**Excerpt to read:**
= Beginning of Section =

Today marks the twelfth anniversary of my Mother’s death. I just can’t help but think about her today. One of the first columns I wrote about five years ago detailed the loss of my Mom. People …
Today marks the twelfth anniversary of my Mother’s death. I just can’t help but think about her today. One of the first columns I wrote about five years ago detailed the loss of my Mom. People have told me over the years that they cut that article out of paper and read it to their small group, put it in their Bible or sent it to people they loved, among other things. So, on this anniversary of my mother’s death, I wanted to share these words again with you. I pray this work from a few years back will still have an impact on you today. Happy Mother’s Day, Mom. I still miss you.
Mother’s Day has never quite been the same for me since 2006.
I buried my Mom on Monday, May 15th of that year, which turned out to be the day after Mother’s Day. I can remember sitting in a church service in Fayette that particular Mother’s Day morning, engulfed
with a heavy heart as I watched all those moms being recognized by the pastor. It was strange to witness those recognitions knowing that evening would be Mom’s visitation at the funeral home. Truly, it was a surreal moment.

= End of Section =

**Stored data entries:**
= Beginning of Section =

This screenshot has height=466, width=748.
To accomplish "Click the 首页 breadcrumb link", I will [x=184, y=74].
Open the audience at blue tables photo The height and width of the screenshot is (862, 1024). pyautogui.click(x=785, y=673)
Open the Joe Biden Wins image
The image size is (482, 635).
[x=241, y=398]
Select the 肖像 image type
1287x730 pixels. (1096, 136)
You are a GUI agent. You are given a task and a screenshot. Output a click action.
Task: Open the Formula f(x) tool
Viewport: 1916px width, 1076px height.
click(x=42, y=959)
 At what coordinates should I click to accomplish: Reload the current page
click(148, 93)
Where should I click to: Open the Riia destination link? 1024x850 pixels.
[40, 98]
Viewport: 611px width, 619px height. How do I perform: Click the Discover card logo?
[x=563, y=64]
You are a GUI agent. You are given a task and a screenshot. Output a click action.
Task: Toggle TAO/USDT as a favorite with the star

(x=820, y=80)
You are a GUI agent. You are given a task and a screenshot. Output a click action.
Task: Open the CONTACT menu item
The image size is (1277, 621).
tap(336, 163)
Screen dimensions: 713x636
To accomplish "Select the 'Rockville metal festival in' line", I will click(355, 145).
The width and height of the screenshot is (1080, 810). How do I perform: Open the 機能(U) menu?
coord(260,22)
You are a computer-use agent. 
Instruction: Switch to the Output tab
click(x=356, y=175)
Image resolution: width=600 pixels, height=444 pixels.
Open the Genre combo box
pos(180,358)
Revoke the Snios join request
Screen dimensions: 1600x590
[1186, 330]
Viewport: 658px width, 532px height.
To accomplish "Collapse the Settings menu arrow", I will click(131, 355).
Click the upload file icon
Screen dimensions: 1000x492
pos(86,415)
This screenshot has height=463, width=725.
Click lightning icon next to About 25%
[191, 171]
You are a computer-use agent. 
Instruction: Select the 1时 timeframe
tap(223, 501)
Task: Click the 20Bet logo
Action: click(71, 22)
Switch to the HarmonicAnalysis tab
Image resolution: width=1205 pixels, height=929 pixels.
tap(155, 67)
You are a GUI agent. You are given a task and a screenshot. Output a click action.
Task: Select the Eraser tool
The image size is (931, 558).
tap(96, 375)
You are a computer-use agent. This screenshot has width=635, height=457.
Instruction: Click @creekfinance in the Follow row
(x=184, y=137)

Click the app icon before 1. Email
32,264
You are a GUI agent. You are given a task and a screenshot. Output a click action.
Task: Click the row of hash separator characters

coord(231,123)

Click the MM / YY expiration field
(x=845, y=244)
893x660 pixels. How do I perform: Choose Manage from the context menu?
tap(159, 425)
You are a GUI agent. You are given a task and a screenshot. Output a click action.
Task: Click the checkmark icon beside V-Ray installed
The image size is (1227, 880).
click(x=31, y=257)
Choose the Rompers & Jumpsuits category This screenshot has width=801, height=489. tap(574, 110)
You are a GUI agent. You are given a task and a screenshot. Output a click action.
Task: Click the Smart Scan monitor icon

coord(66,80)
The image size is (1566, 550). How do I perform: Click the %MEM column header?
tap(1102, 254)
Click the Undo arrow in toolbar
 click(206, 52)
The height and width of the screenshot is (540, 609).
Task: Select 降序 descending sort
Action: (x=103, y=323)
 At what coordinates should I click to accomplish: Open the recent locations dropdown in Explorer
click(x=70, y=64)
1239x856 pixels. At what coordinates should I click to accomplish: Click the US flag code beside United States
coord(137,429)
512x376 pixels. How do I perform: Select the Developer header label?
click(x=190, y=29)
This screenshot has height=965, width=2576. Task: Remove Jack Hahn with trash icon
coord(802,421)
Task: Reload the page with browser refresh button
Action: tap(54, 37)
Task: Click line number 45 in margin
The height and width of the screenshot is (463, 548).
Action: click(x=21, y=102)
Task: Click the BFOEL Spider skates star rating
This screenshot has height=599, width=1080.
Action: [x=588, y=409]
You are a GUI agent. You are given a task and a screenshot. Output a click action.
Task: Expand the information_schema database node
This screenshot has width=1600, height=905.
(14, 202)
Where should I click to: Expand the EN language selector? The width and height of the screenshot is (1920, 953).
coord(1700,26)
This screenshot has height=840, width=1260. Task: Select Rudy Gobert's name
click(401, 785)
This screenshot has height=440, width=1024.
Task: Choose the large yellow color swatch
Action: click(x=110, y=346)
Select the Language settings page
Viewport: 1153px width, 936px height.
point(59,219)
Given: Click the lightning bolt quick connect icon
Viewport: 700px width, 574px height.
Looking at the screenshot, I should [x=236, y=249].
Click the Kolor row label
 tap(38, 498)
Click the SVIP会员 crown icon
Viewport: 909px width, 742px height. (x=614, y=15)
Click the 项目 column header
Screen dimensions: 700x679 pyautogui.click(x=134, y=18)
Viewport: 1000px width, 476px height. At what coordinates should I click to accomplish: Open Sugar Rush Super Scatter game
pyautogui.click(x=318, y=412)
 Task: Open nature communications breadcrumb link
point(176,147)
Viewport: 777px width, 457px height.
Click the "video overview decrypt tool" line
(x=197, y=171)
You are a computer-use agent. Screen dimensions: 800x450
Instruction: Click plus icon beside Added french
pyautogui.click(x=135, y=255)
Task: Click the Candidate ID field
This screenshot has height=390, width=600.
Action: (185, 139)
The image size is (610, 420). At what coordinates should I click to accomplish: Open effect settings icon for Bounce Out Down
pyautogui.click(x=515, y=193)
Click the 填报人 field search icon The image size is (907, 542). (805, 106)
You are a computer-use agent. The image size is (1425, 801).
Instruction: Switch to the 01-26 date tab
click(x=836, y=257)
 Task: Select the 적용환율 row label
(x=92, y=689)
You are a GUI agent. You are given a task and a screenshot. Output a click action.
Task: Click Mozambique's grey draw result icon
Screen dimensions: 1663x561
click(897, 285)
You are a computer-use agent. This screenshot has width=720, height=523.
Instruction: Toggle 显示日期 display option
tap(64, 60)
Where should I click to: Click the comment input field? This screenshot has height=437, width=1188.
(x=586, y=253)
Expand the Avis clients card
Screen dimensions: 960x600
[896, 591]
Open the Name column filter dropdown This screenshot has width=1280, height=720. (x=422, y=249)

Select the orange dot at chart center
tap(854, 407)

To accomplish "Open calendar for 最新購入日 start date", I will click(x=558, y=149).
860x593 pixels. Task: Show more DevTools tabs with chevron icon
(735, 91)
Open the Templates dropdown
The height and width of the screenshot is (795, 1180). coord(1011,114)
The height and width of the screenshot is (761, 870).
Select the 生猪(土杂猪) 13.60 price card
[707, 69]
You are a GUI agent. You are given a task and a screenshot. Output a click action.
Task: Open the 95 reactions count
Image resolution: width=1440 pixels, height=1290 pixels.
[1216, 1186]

= End of Section =

In the column about the anniversary of a mother's death, on what date was the writer's mother buried?

**Exercise solution:**
Monday, May 15th, 2006, the day after Mother's Day.